Capitalism loves to impose rules on product, because if you can figure out why something sells, you can reproduce its success. This axiom applies to the film industry in myriad ways, including standard narrative patterns based around the arc of a protagonist - as anyone in Hollywood will tell you, a character should become a better or worse version of his or herself over the course of a film. The former is a positive arc, the latter, a negative arc. This primarily satisfying story pattern has kept audiences coming back year after year, no matter how cliché it becomes. If you're an astute cinephile, you've surely noticed countless movies where the hero doesn't grow. And maybe you've also noticed that a lot of films where the hero stays the same are made by great filmmakers like Martin Scorsese, Steven Spielberg, Akira Kurosawa, Federico Fellini, or the Coen Brothers.

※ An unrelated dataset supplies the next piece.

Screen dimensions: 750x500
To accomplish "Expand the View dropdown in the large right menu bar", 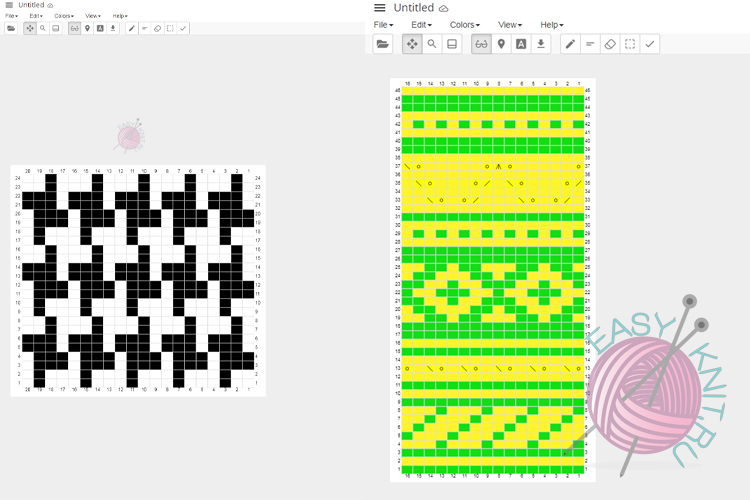I will [510, 25].
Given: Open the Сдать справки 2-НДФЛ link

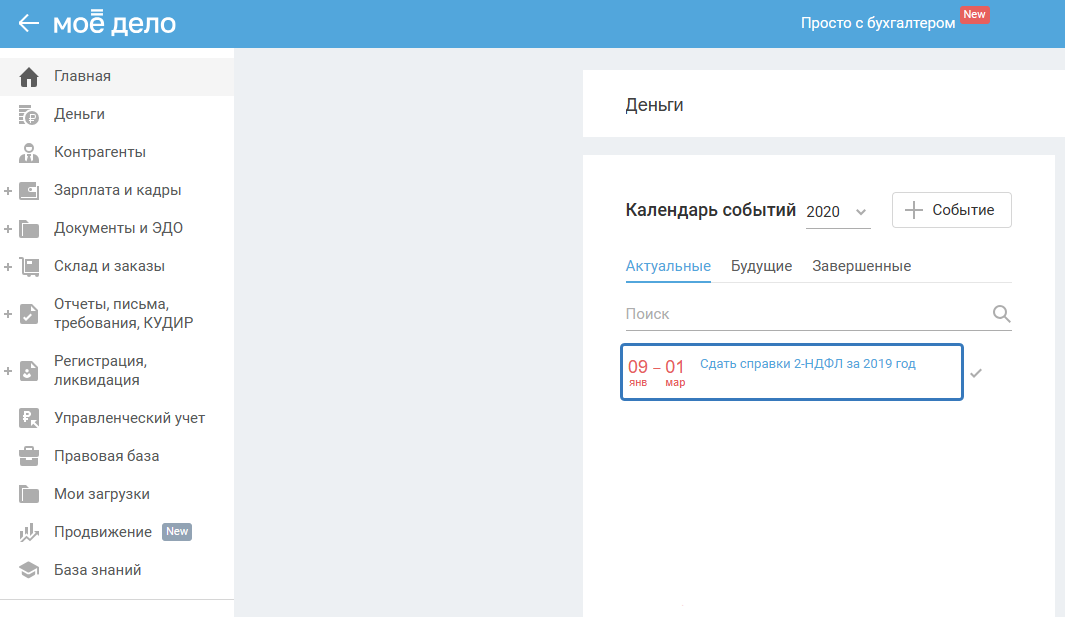Looking at the screenshot, I should click(x=807, y=364).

So what gives? Are good movies with no character development (at least not on the part of the protagonist) an aberration? Or does their existence expose the inherent fallacy of film being, fundamentally, a narrative medium begging for character growth? Is there something wrong with static film heroes, or are these characters drawn by filmmakers skilled enough to disregard rules and still come away with a fantastic product? What is a hero, really? Is the protagonist of every film necessarily heroic?
Despite common wisdom, not every movie is a journey designed to teach its characters and audience important life lessons. Character studies such as The Wolf of Wall Street, for instance, are more interested in exploring the inherently unchangeable nature of each person's core personality. You are who you are, for better or worse, the film seems to tell its audience. Other films without character development, such as The Big Lebowski, are more interested in how characters react to circumstances beyond their control than they are in moralizing. Have a favorite movie with no arc you don't see here? Leave a note in the comments section below.
Forrest Gump (Tom Hanks) is a simple man who lives in complex times. If Forrest grew or arced, it would run counter to the theme of the film. The movie mines lot of comedy from Forrest finding his way into great wealth and the company of famous figures, but there's also a lot of heart in the message that someone so good-natured and simple succeeds in a violent, corrupt world, despite his naivety.
Ferris Bueller's Day Off is one of the all-time great teen movies, despite the fact that Ferris (Matthew Broderick) remains the same unrepentant rule-breaker when he gets home from his epic day of playing hooky as he was when he woke up that morning. Though Ferris is the central character, his best friend Cameron (Alan Ruck) goes through a far more traditional arc, gaining courage to stand up to his controlling father by the end of the film.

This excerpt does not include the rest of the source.